The United States Geological Survey (USGS) issued a "red warning" for pilots to stay away from flying in the region -- something that has been urged since the beginning of volcanic activity.
USGS reports that an "ash eruption ... has increased in intensity" and the ash cloud is "as high as 10,000-12,000 feet above sea level."
Summary of #HVO #Kilauea VAN/VONA: Ash eruption at summit has increased in intensity. NWS radar & pilot reports show top of the ash cloud is as high as 10,000-12,000 feet above sea level. Ashfall and vog has been reported in Pahala (18 mi downwind). #KilaueaErupts pic.twitter.com/ChzRdu0Ch7— USGS Volcanoes?? (@USGSVolcanoes) May 15, 2018
CBS affiliate KGMB-TV reports that winds are carrying the ash southwest of the Halemaumau Crater to a number of towns, including Pahala, Wood Valley, Punaluu and Hawaiian Oceanview Estates. The ash could also affect crops and animals.

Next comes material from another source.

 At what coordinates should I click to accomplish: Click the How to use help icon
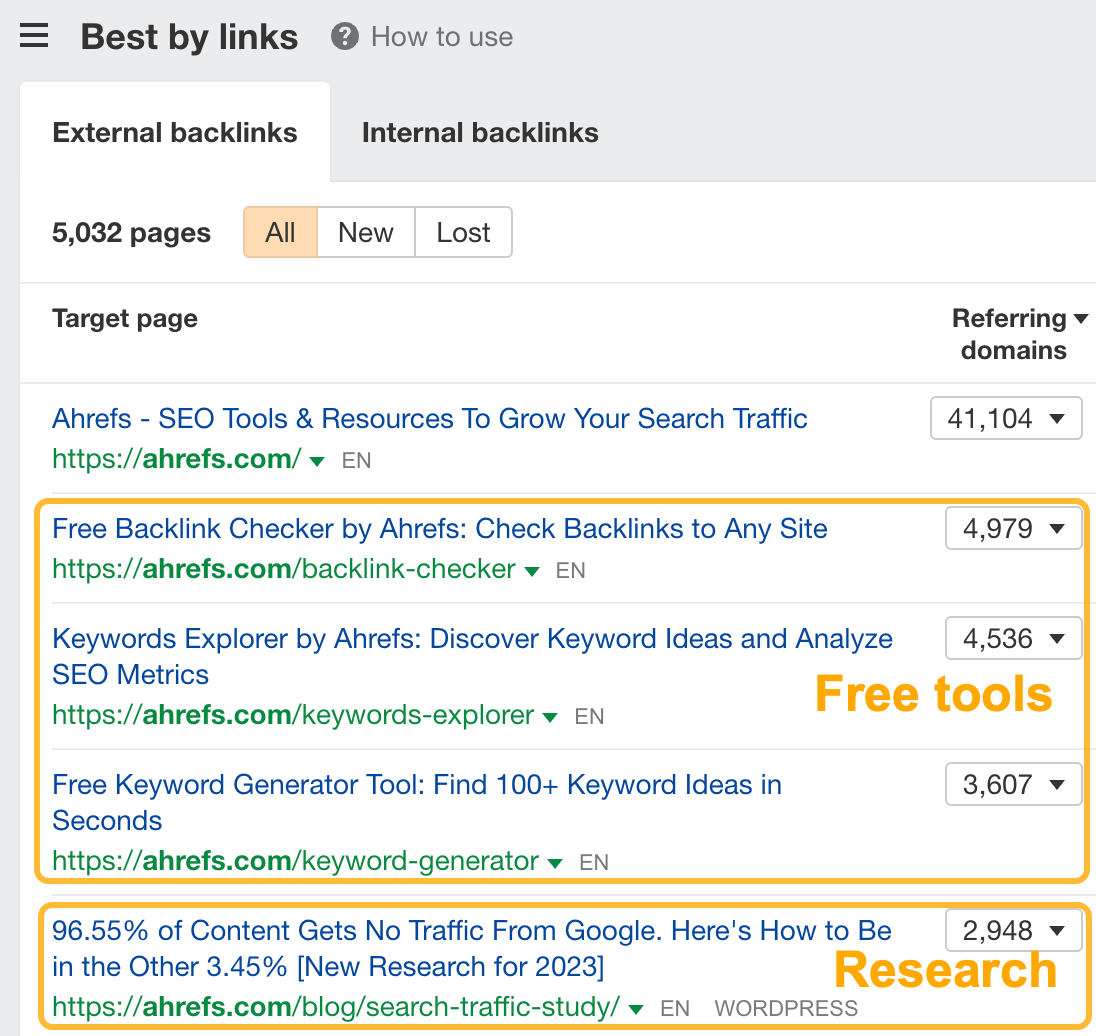pos(344,37)
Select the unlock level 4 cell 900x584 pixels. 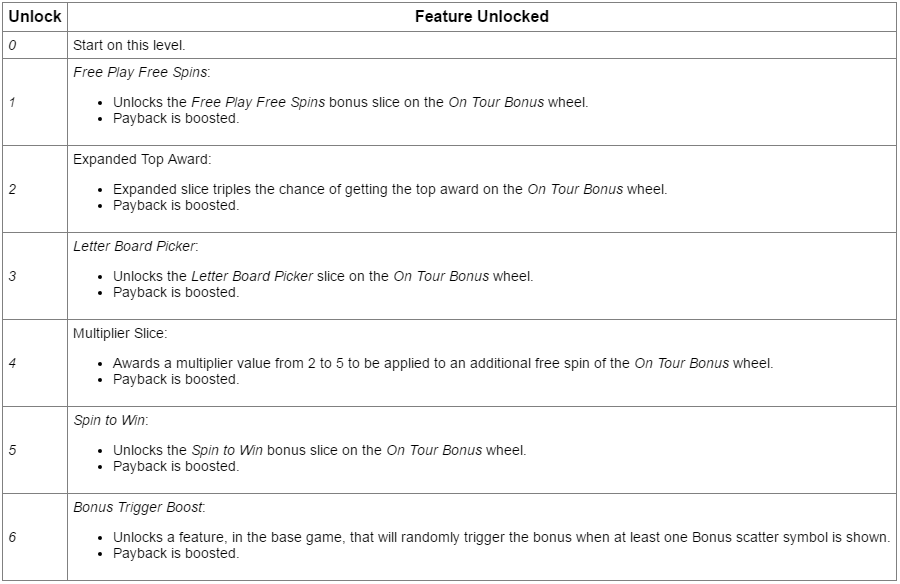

National Weather Service urges residents to remain indoors -- especially those with respiratory illnesses to avoid inhaling particles. Anyone going outside should cover their mouth and nose with a cloth or mask.
At least 20 lava fissures have opened up since the eruptions began May 3, destroying more than two dozen homes or structures and creating a path about 2 miles long that's heading toward the ocean.
That's why all eyes are on the highway -- Highway 132 and 137 are in jeopardy of closing. If those highways were to close, the beach road would be one of the only evacuation routes. It's a one lane road. It's a beautiful drive, but it's not the ideal evacuation route.
"Where I was standing right here, I was looking at their living room window," said Leilani Estates resident Scott Wiggers.
Wiggers lives in the hardest-hit neighborhood, Leilani Estates. It is under evacuation orders, but he wont leave. Instead, he's documenting what's happening for his neighbors.
"It's hard to imagine, but when I was here, all of that lava was not there," Wiggins said. "All of the lava came through in a matter of a couple hours. One of the most incredible things, I've ever seen. It's just so devastating."